Ospedali Campania, si rischia di rimanere in mutande

Rischiano di restare senza biancheria gli ospedali campani serviti dall’azienda American Laundry, azienda che opera nel settore delle lavanderie industriali. Gli operai, che non percepiscono stipendio da tre mesi, hanno minacciato, dopo aver “tentato tutte le forme democratiche per farsi ascoltare”, di non consegnare più la biancheria nei presidi ospedalieri campani. La decisione, assunta da tutti gli operai, unitamente anche alle sigle sindacali di categoria, è nata dopo che, alla luce di un’interdittiva antimafia notificata all’impresa, e che ha portato alla perdita della gara d’appalto del lavanolo.
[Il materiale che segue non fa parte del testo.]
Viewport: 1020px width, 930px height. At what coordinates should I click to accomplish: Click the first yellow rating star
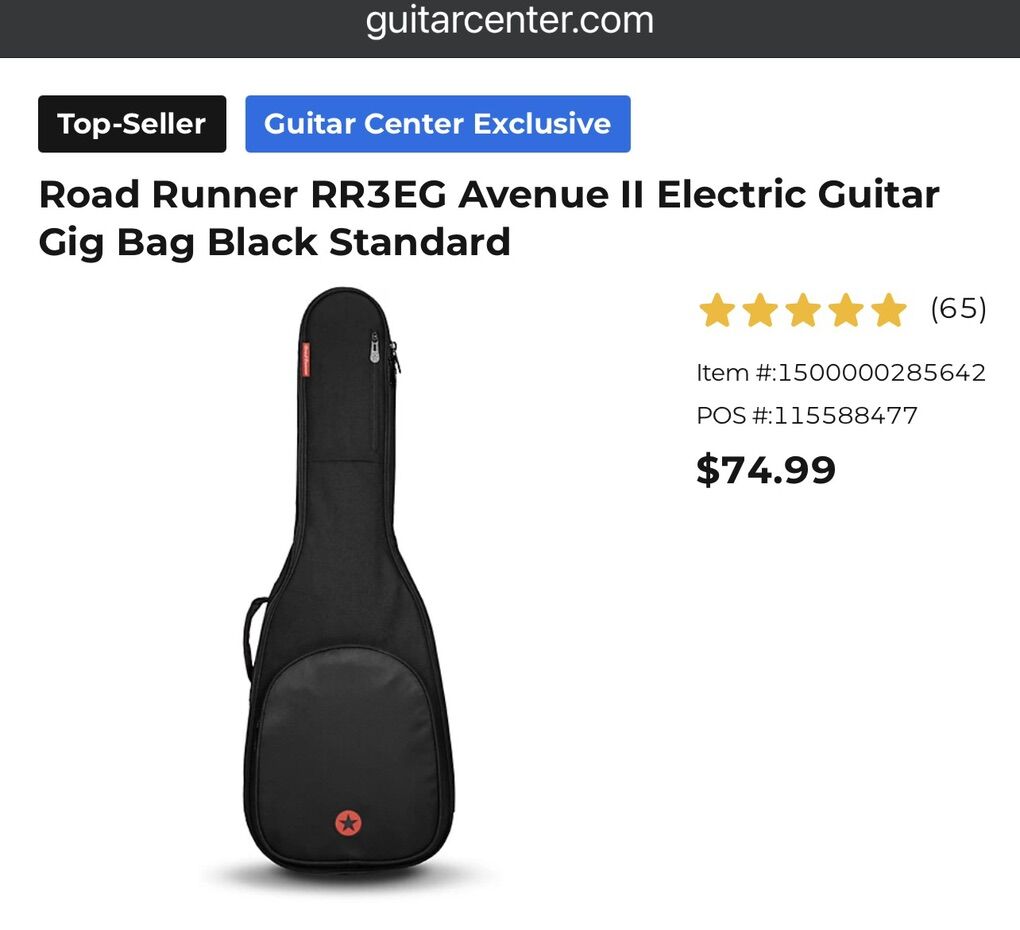tap(717, 310)
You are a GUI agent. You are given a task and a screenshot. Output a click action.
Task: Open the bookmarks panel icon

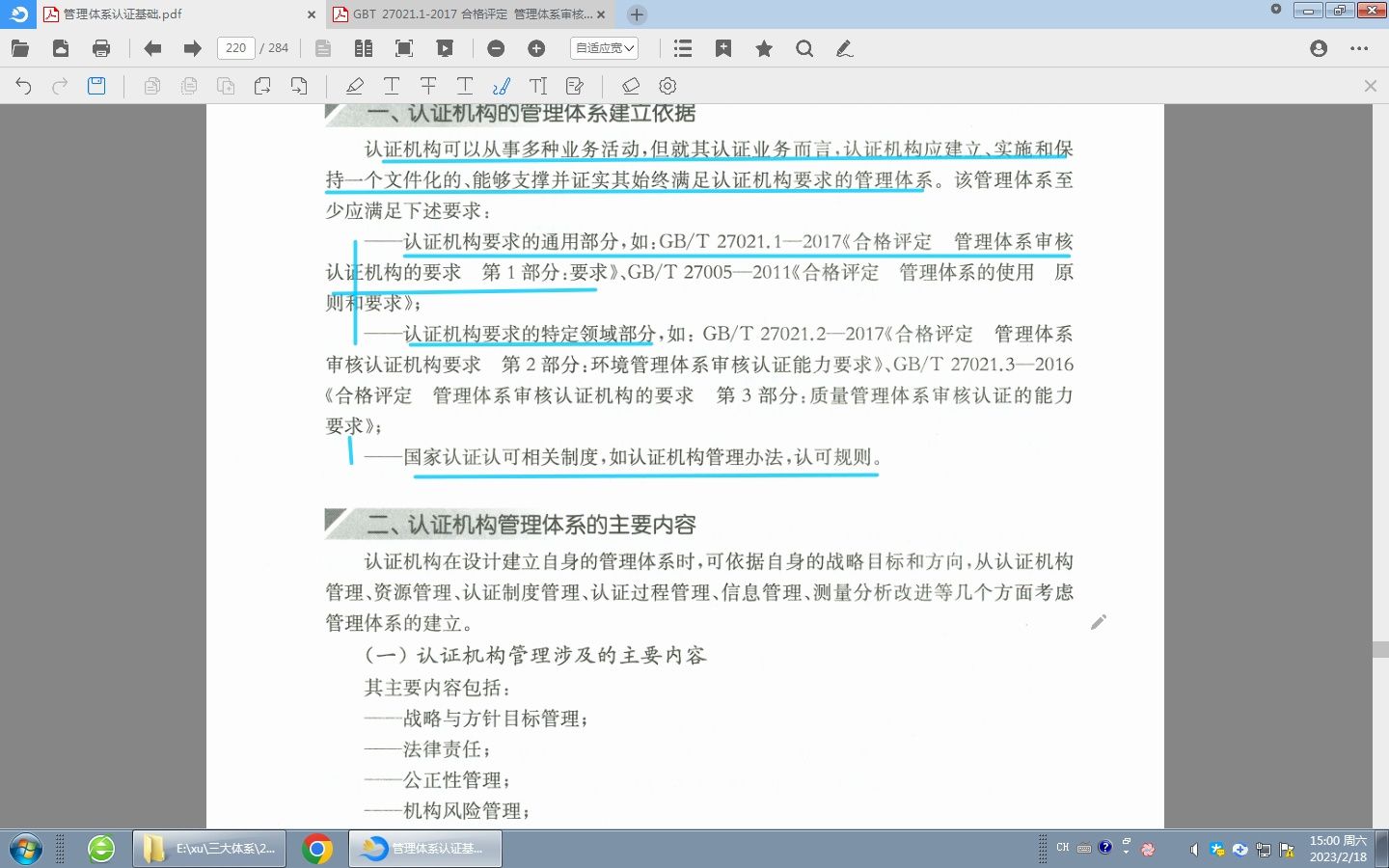(x=682, y=47)
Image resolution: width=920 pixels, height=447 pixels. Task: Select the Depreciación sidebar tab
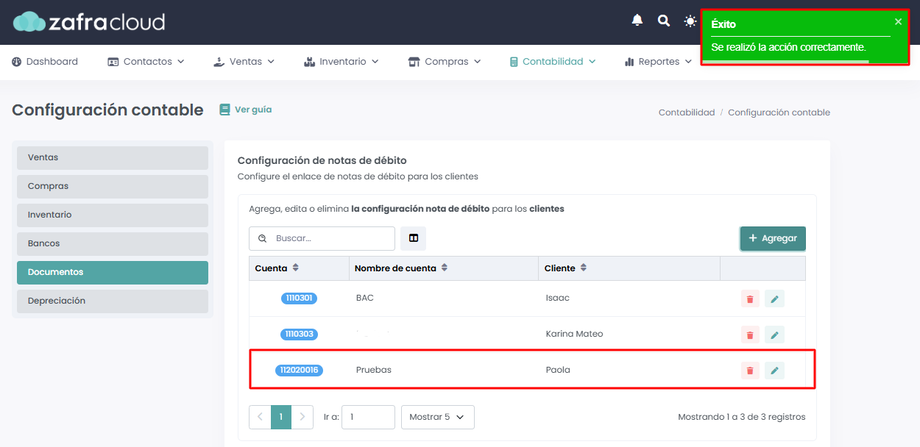pos(113,301)
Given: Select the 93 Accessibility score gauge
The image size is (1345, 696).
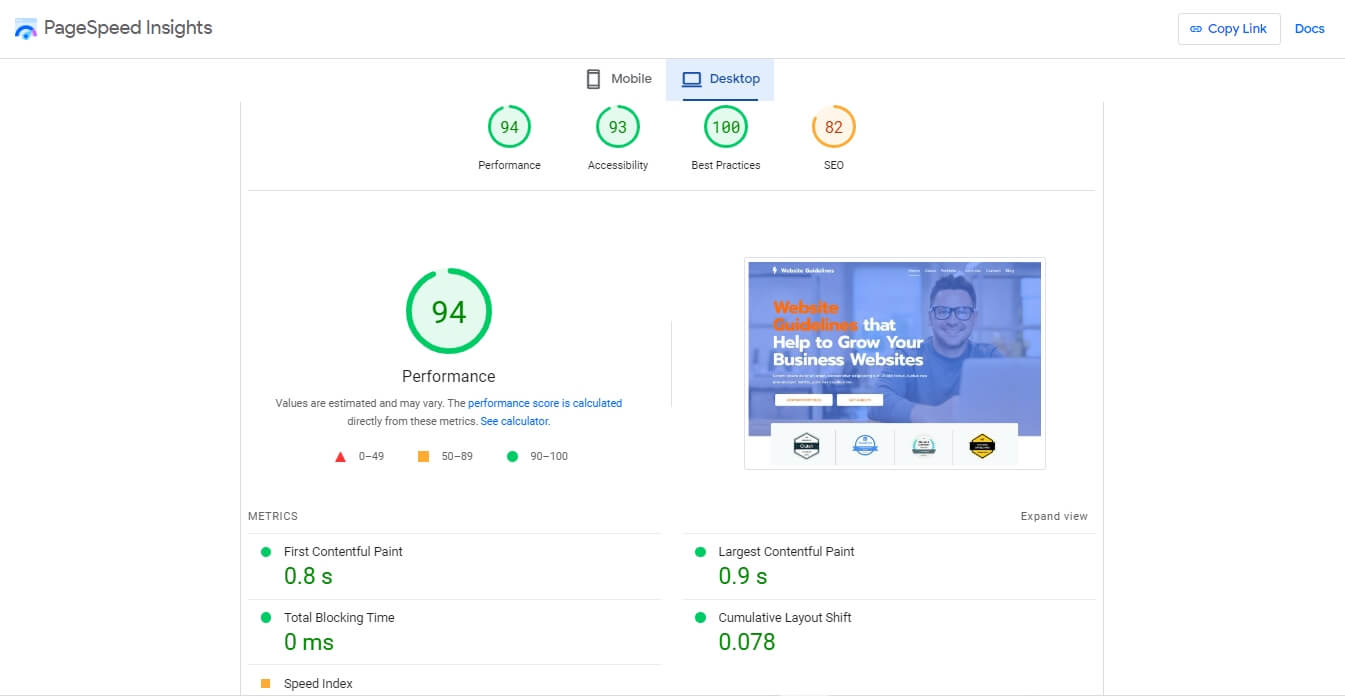Looking at the screenshot, I should click(617, 127).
L’impresa infatti, su cinque lotti in gara, era riuscita ad aggiudicarsi due lotti. La decisione dell’antimafia ha penalizzato gli operai che si ritroveranno senza lavoro. I lotti acquisiti dall’azienda sono passati all’impresa che è arrivata seconda in gara che però non ha garantito l’assunzione degli oltre 200 operai campani. Gli operai hanno avuto anche una riunione al ministero del lavoro dove hanno fatto presente il dramma in cui vivono. Il ministero si è impegnato per la salvaguardia delle unità lavorative promettendo anche un incontro in tempi celeri in Regione Campania. “trovare un accordo con l’azienda subentrante per l’applicazione della clausola di salvaguardia, sebbene non prevista nel quadro contrattuale. A tal fine, sarà avviato a stretto giro un confronto presso la Regione Campania. L’impegno – si legge – del Ministero resta quello di voler assicurare la tutela dei redditi di tutti i lavoratori e per questo saranno messe in piede tutte le iniziative possibili, nell’attuale scenario normativo, in termini di politiche passive e attive”.